Exhibit 99.1
To:Directors and Executive Officers of Wind River Systems, Inc.
From:Michael Coleman
Date:July 10, 2009
Re: Updated Notice Regarding Restrictions on Trading Wind River Systems, Inc. Securities
We advised you by notice dated June 24, 2009, of a trading restriction that may need to be imposed pursuant to the requirements of Section 306(a) of the Sarbanes-Oxley Act of 2002 and Regulation BTR because of a blackout period (the “Tender Offer Blackout Period”) under the Wind River Systems, Inc. 401(k) Plan (the “401(k) Plan”). In that notice, we indicated that whether Regulation BTR would require Wind River Systems, Inc. (the “Company”) to impose trading restrictions on directors and executive officers during the Tender Offer Blackout Period would depend on whether 50% or more of the 401(k) Plan participants who hold shares of the Company’s common stock under the 401(k) Plan elected to tender those shares in the tender offer commenced by Intel Corporation on June 11, 2009 (the “Tender Offer”) in accordance with the terms and conditions of the Agreement and Plan of Merger by and among the Company, APC II Acquisition Corporation and Intel Corporation (“Intel”) (the “Merger Agreement”).

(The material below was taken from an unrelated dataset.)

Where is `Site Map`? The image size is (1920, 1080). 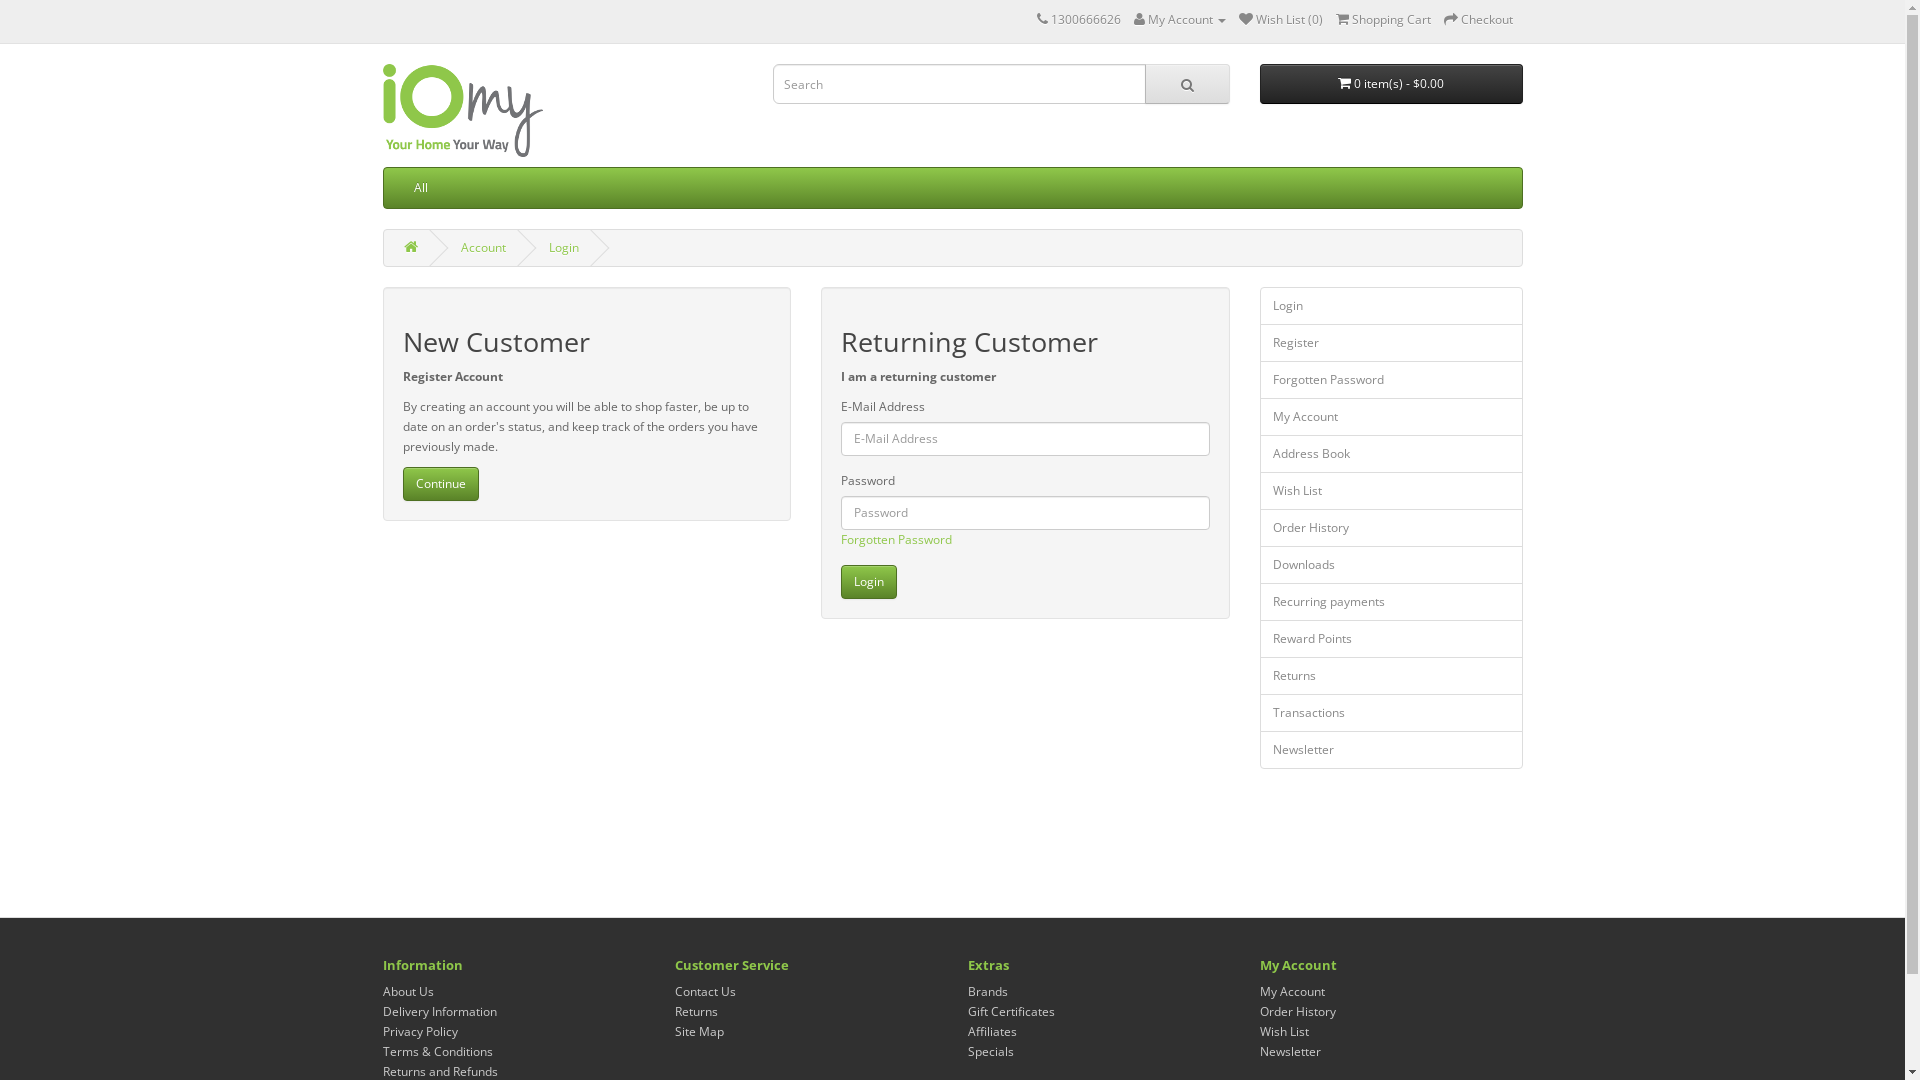
Site Map is located at coordinates (700, 1032).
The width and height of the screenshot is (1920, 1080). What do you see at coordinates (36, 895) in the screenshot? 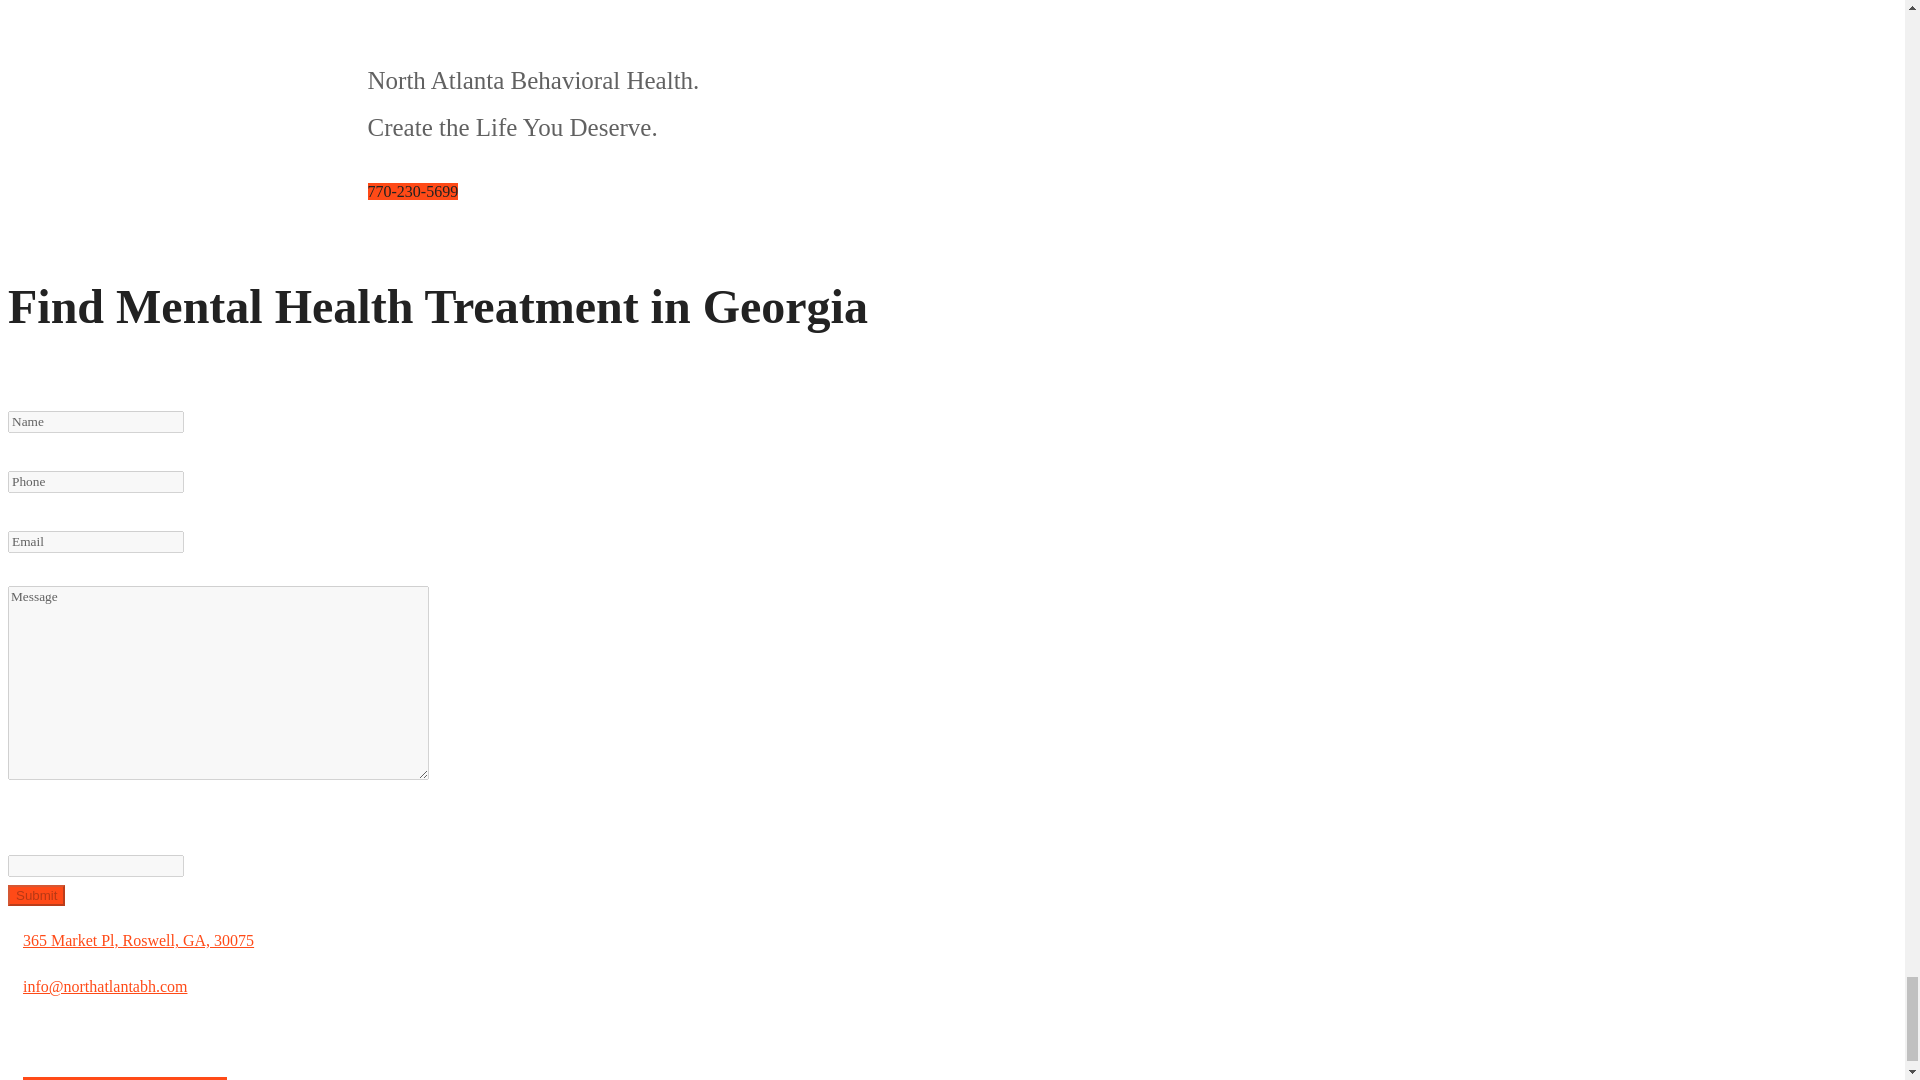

We have determined that less than 50% of the 401(k) Plan participants who hold shares of Company common stock under the 401(k) Plan have elected to participate in the Tender Offer. As a result, the Regulation BTR blackout period and trading restrictions described in the June 24, 2009, notice that was scheduled to commence on July 6, 2009, at 4:00 p.m., New York City timewill not be implemented pursuant to that notice.
However, please note that the restrictions on trading activity under the Company’s insider trading policy will continue to apply.
Questions
If you have any questions regarding this updated notice, please feel free to contact me.
Important Legal Information
No statement in this document is an offer to purchase or a solicitation of an offer to sell securities. The solicitation and the offer to buy shares of Wind River common stock are made only pursuant to the tender offer statement on Schedule TO that Intel Corporation and APC II Acquisition Corporation, a wholly-owned subsidiary of Intel Corporation, filed with the Securities and Exchange Commission (the “SEC”) on June 11, 2009, as amended to date. Wind River also filed a solicitation/recommendation statement on Schedule 14D-9 with respect to the tender offer on June 11, 2009, as amended to date. The tender offer statement (including an offer to purchase, a related letter of transmittal and other offer documents) and the solicitation/recommendation statement contain important information that should be read carefully before any decision is made with respect to the tender offer. Such materials have been made available to Wind River’s stockholders at no expense to them. In addition, such materials (and all other offer documents filed with the SEC) are available at no charge on the SEC’s Web site: www.sec.gov.